Avrei voluto proteggervi sempre, dalle paure delle ipocondrie come diceva Battiato, dalle cadute e gli scivoloni, dalle ansie e dai dolori.
Ho imparato che non posso tenere la vostra mano nella mia per tanto, come quando da piccini camminavate sul muretto in equilibrio,simili a piccoli ginnasti sulla trave, scendendo con un salto altissimo che guardami mamma come sono stata brava.
Ho capito che non ci sono bacetti, cerotti o fasciature quando le sbucciature sono sull’anima.
Ho appreso che non si può evitare di cadere, ma che si può imparare come, mettendo le mani per non picchiare la faccia, tenendo il coraggio davanti per non ferire troppo il cuore.
Ho scoperto che non c’è prevenzione alle bordate della vita, che una placida navigazione può diventare impervia, che una giornata bellissima può diventare tragica, mutando svelta come il tempo in montagna.
Ho pensato che posso essere rifugio, quando piove troppo forte e non avete l’ombrello.

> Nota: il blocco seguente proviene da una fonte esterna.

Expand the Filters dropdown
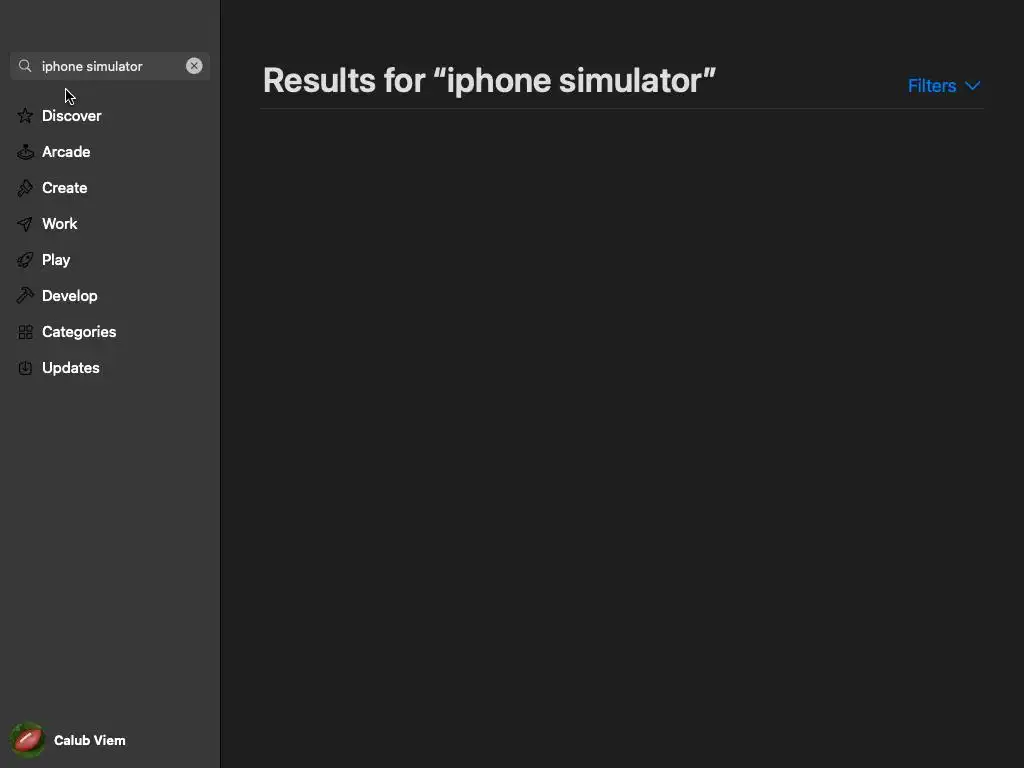 point(932,86)
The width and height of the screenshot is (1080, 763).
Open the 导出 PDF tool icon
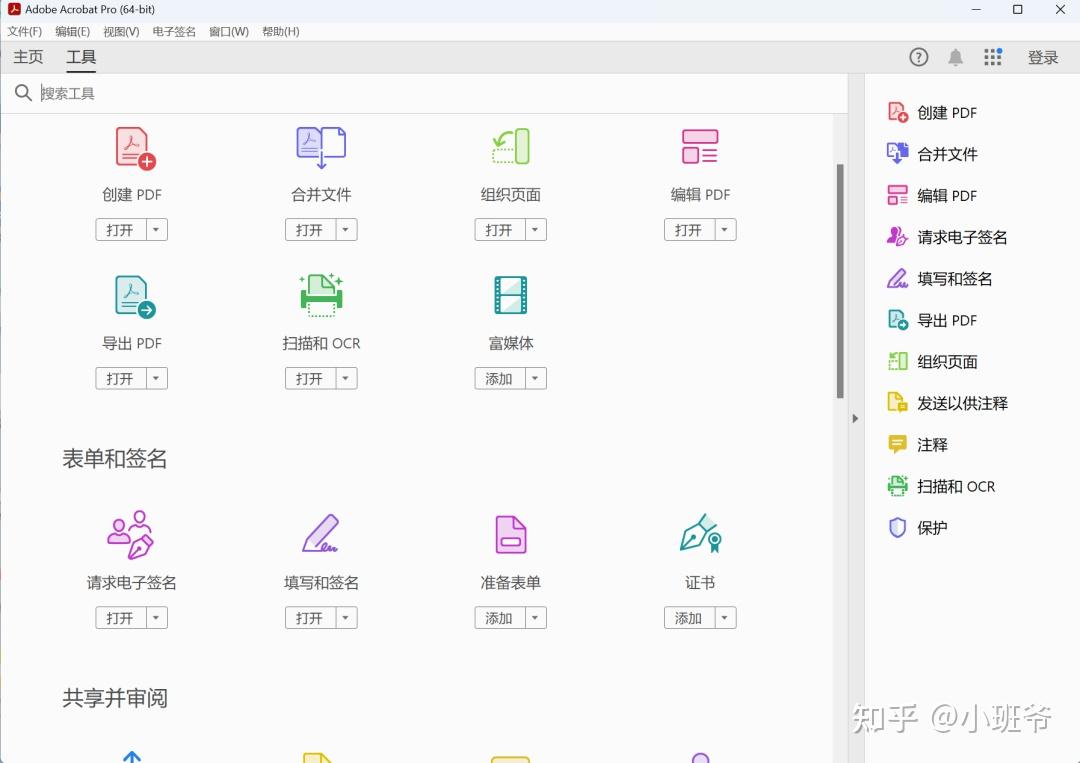[x=131, y=295]
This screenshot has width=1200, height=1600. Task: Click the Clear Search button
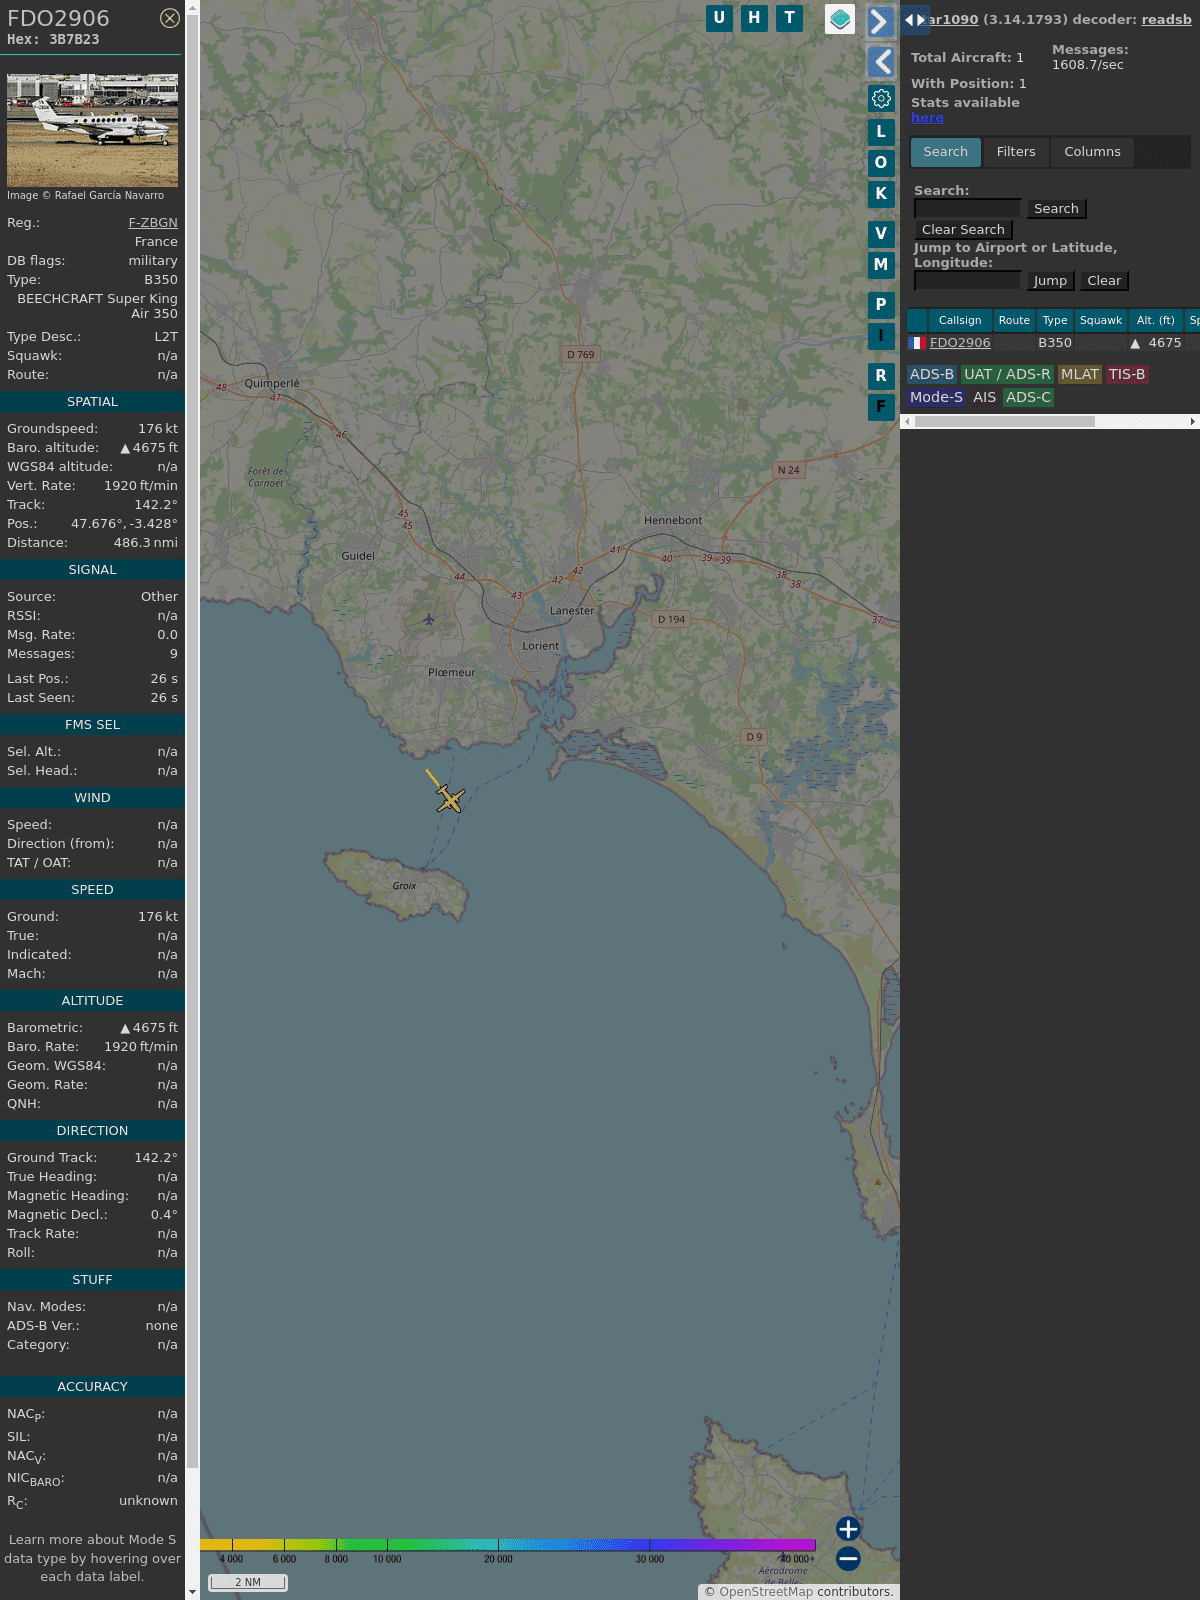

Che nel crescervi vi regalo strumenti, li appoggio sul tavolo, ché possano essere pronti se servono.
Che forse troppe protezioni tanto bene non fanno, che le rotelle si tolgono, che le reti attutiscono un colpo ma a volte ci fanno rimanere impigliati.
E allora diventiamo bravi a cadere, ché i lividi sfumano, le ferite rimarginano e se ti volti a guardare potrai vedere quante volte siamo riusciti a rialzarci.